The first thing I do when I install a new application is to switch off ALL user interface sounds. I find them distracting, annoying and often overly loud.
Now, this is partly due to the fact that they're badly produced, implemented or just plain 'wrong', but also because I don't WANT sonic feedback when using computers.
I am a sound designer in the games industry, and the irony that struck me when reading your article was that pretty much the ONLY sound effect we purposely don't put randomisation on; is the UI sounds. There are many reasons for this, including the conventions that have been set by existing UI sounds, but also because people require familiarity with UI sounds to associate them with their actions so we need consistancy. Also, they are often tonal based and by putting pitch variation you are opening up a hornets nest where things sound either dissonant or you are forced to put things in a scale, further complicating things when playing alongside existing audio.

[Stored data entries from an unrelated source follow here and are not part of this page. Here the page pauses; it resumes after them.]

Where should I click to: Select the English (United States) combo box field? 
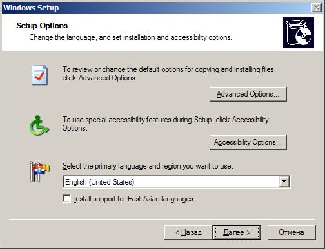click(176, 182)
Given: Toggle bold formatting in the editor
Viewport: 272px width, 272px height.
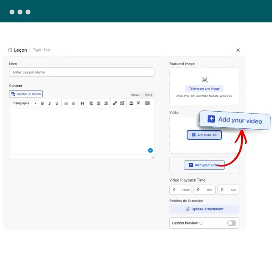Looking at the screenshot, I should 42,103.
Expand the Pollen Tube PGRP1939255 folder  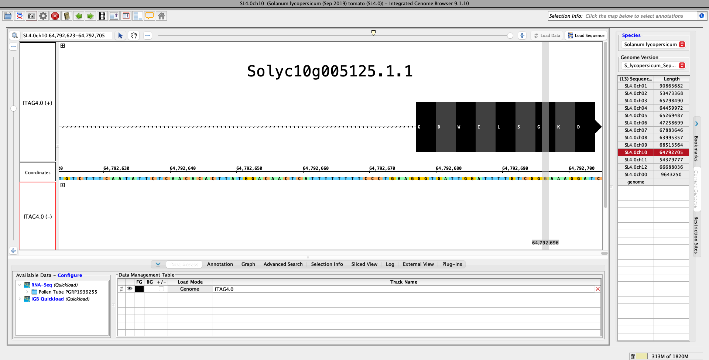click(x=27, y=292)

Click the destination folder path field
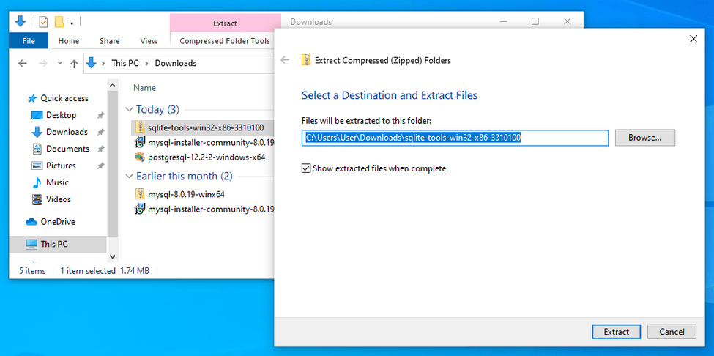[x=454, y=138]
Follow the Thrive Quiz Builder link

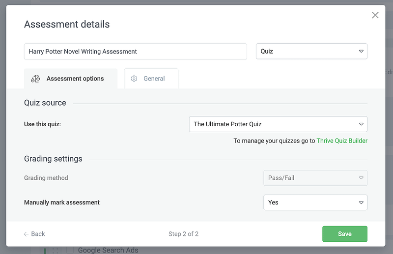tap(342, 141)
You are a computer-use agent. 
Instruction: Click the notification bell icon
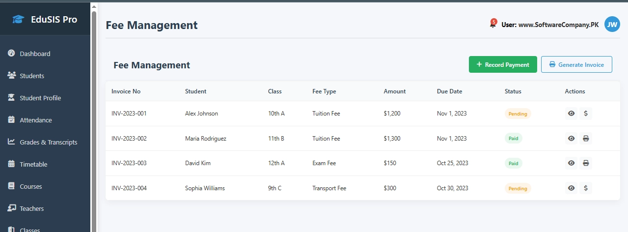coord(492,24)
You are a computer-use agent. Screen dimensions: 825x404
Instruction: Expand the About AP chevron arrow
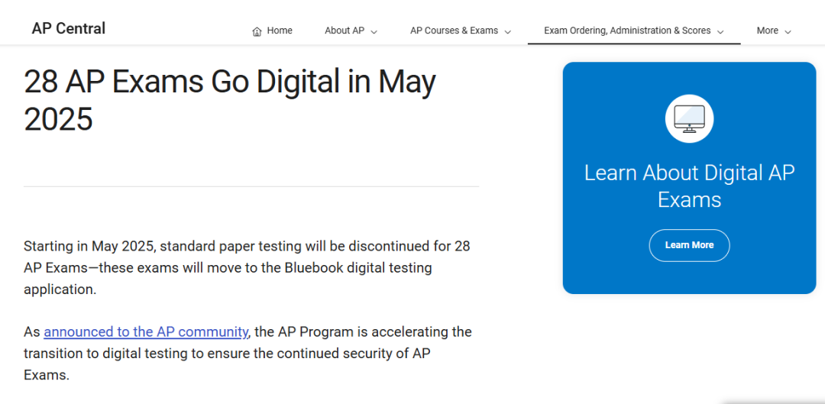(374, 31)
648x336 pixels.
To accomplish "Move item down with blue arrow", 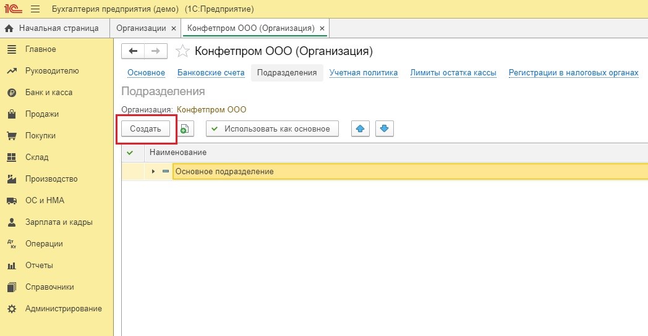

Having said that, I agree that things could be more context sensitive. A 'select' sound can be the same every time... but wouldn't it be better if it was responsive and representative of what you were selecting, for example.
Unfortunately, sound has been considered an after-thought by most media (film, tv, games) but in things such as user interfaces there just isn't the attention given to it at all, which is a shame as audio can be such a great tool. A missed opportunity i feel.
I'll still keep my UI sounds switched off for now though :D
mr riley,
i'm glad you like the sidekick audio UI, and of course, others do as well (including janet jackson, as noted in a previous blog) ... but i wonder what percentage of sidekick users have your obvious good taste in audio. certainly, the system sounds can be completely annoying to the guy sitting next to you, and running in stealth mode is thus more polite (and easier to get away with) during meetings.
nevertheless, people expect computers, cell phones, and consoles, to make some sort of noise during use, in part because that's what they do in the movies! these days, a device with NO audio UI would seem quaint, like a phone with no screen.
but getting an interactive audio system (many files, played in various ways, based on user input) to sound like a movie soundtrack (one file, played sequentially, synced to picture) is a challenge my game audio brethren struggle with everyday. i just want to use what they've learned to make the UI a little more fun to listen to ...
The Newton sort of did this for tap sounds, which repeated a 17-note pattern..
And I leave the sounds on with my Sidekick; they're great. One thing I especially find it useful for is when deleting a large number of email messages; it's easier for me to count sounds than watch the screen. It doesn't hurt that people around me think I'm playing a video game instead of processing email. :-)